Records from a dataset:

* * * * * * *

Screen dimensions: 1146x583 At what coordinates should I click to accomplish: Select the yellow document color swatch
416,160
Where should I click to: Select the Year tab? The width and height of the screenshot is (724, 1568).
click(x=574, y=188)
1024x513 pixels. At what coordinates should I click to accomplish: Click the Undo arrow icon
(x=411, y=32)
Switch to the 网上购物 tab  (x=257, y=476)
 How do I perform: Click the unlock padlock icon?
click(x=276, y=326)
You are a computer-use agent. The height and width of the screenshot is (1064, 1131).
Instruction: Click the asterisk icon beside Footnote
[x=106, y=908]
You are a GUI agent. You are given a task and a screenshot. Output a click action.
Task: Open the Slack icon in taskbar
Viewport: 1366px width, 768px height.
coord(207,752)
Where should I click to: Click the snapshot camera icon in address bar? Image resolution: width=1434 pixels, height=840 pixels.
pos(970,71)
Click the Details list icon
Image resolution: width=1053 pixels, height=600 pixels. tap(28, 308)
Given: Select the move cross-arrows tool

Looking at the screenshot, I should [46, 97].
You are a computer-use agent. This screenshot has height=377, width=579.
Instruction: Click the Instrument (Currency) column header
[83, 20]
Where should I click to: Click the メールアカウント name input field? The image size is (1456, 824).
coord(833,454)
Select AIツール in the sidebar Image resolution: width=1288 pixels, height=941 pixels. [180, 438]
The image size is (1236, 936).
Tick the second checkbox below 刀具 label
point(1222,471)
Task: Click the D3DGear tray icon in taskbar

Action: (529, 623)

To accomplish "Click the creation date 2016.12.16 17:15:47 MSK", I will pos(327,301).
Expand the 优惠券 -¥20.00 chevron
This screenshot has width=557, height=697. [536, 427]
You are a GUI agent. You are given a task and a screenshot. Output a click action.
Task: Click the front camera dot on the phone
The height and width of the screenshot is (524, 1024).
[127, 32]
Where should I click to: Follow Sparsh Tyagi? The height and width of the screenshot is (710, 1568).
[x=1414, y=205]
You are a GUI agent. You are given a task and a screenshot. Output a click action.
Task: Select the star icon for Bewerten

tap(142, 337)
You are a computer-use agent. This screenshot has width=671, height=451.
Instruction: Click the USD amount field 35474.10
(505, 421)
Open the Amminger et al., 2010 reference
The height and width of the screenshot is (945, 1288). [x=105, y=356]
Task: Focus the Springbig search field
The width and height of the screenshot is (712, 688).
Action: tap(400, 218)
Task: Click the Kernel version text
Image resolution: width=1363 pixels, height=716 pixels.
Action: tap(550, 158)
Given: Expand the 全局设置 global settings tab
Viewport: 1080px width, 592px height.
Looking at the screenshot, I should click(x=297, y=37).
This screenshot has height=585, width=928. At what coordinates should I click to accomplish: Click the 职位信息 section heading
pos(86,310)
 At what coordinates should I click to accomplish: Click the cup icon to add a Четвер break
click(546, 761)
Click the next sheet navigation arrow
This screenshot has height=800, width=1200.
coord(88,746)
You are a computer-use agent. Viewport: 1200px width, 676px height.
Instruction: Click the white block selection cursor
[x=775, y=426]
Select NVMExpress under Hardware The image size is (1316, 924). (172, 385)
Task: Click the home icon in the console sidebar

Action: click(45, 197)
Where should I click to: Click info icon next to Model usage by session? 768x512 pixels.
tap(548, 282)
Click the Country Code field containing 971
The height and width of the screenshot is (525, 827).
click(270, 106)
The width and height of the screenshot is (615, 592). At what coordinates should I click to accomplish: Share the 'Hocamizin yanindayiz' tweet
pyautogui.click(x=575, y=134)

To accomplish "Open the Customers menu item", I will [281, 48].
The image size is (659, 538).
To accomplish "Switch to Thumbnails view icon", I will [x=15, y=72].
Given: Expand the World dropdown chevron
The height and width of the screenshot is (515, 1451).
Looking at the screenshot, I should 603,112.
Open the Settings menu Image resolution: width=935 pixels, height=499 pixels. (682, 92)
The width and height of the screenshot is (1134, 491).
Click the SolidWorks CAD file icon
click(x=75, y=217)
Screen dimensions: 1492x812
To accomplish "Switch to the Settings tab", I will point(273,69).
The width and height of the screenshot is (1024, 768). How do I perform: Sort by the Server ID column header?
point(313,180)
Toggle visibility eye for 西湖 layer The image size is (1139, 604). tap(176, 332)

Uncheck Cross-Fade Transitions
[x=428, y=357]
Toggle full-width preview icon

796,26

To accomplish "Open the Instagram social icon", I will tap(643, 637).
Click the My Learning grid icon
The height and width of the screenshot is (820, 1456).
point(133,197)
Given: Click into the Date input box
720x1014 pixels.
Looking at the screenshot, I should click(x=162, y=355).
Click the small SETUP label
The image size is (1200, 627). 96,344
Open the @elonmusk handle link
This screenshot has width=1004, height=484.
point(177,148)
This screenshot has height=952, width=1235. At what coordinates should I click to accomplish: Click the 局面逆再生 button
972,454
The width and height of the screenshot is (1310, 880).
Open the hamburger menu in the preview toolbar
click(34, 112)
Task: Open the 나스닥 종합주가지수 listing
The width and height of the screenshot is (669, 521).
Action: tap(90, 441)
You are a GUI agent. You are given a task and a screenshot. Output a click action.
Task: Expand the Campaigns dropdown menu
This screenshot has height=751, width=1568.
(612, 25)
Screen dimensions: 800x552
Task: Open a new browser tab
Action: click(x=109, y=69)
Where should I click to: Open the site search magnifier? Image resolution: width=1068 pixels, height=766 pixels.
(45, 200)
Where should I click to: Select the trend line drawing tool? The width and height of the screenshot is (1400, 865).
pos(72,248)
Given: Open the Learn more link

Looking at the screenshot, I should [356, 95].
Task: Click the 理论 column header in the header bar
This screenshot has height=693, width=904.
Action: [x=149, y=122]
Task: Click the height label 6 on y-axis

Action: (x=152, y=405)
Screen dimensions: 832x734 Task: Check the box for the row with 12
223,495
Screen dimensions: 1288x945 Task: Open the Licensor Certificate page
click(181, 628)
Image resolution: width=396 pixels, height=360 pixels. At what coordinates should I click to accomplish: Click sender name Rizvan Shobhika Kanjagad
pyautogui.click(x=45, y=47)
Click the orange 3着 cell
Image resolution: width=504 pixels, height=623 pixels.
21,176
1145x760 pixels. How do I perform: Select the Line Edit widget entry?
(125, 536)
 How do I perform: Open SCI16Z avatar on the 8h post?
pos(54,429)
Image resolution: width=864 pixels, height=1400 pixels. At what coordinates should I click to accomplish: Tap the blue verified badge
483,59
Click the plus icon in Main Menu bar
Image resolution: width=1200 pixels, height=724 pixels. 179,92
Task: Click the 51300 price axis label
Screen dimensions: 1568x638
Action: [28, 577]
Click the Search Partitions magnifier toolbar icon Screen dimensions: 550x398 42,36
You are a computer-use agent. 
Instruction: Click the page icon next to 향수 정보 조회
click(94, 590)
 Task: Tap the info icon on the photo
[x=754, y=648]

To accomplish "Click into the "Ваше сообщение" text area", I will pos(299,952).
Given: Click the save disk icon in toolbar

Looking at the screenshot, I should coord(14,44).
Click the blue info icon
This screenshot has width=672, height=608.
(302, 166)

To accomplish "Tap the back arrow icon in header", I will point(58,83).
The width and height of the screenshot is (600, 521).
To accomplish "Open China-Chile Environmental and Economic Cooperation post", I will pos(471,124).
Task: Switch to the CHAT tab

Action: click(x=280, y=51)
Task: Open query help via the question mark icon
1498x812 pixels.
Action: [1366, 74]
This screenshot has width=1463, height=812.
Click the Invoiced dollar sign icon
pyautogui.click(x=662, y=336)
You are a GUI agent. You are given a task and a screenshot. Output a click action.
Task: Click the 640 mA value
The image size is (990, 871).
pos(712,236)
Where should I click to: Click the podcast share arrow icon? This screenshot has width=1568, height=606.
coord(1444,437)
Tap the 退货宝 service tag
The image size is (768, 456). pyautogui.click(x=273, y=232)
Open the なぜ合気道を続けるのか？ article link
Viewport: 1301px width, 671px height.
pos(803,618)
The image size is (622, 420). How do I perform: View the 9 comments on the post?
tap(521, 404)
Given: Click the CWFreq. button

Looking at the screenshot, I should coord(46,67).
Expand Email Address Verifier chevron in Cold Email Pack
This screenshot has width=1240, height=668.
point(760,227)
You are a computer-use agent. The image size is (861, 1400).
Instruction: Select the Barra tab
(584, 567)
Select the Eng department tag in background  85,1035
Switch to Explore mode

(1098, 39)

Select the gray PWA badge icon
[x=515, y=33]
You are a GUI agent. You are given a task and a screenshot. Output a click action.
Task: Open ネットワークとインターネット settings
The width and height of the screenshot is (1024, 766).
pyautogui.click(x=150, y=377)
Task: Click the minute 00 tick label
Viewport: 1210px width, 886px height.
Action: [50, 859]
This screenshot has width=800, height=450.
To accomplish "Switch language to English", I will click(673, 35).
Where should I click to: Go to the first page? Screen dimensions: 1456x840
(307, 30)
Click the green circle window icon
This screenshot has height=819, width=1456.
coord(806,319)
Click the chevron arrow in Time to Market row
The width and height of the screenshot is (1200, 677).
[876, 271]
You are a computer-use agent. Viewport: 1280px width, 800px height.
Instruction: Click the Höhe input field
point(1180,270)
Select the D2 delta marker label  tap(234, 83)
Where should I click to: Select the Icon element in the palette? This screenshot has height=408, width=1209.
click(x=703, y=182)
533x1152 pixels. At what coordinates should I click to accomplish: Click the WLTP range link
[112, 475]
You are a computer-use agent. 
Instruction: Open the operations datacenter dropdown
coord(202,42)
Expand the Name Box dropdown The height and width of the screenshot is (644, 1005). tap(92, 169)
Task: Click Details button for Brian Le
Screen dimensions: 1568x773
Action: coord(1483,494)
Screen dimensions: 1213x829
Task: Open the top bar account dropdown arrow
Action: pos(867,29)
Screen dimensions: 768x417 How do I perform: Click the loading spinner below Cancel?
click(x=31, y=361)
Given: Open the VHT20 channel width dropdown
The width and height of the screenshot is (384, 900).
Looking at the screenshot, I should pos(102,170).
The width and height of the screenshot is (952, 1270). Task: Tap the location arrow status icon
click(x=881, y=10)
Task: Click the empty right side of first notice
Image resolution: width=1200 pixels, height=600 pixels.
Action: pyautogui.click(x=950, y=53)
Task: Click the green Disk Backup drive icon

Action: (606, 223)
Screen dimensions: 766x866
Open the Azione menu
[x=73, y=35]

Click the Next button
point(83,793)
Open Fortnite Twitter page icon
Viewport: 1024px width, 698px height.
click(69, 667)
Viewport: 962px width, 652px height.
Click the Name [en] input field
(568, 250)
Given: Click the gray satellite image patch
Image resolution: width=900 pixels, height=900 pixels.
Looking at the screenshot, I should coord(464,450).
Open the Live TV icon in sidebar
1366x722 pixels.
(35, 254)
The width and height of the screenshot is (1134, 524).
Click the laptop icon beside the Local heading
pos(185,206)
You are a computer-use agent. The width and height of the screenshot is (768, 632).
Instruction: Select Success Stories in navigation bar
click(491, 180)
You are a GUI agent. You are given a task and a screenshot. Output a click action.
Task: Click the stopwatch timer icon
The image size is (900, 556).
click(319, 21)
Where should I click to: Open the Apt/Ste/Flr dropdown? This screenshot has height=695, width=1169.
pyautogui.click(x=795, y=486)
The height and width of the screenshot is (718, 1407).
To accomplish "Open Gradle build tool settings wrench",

* * * * * * *

The problem: Starting with the line with "Select NVMExpress under" above and going on through the line with "Given: Expand the World dropdown chevron", transcribe every line exactly, both ends included, and add nothing.

Output of the task:
Select NVMExpress under Hardware The image size is (1316, 924). (172, 385)
Task: Click the home icon in the console sidebar

Action: click(45, 197)
Where should I click to: Click info icon next to Model usage by session? 768x512 pixels.
tap(548, 282)
Click the Country Code field containing 971
The height and width of the screenshot is (525, 827).
click(270, 106)
The width and height of the screenshot is (615, 592). At what coordinates should I click to accomplish: Share the 'Hocamizin yanindayiz' tweet
pyautogui.click(x=575, y=134)

To accomplish "Open the Customers menu item", I will [281, 48].
The image size is (659, 538).
To accomplish "Switch to Thumbnails view icon", I will [x=15, y=72].
Given: Expand the World dropdown chevron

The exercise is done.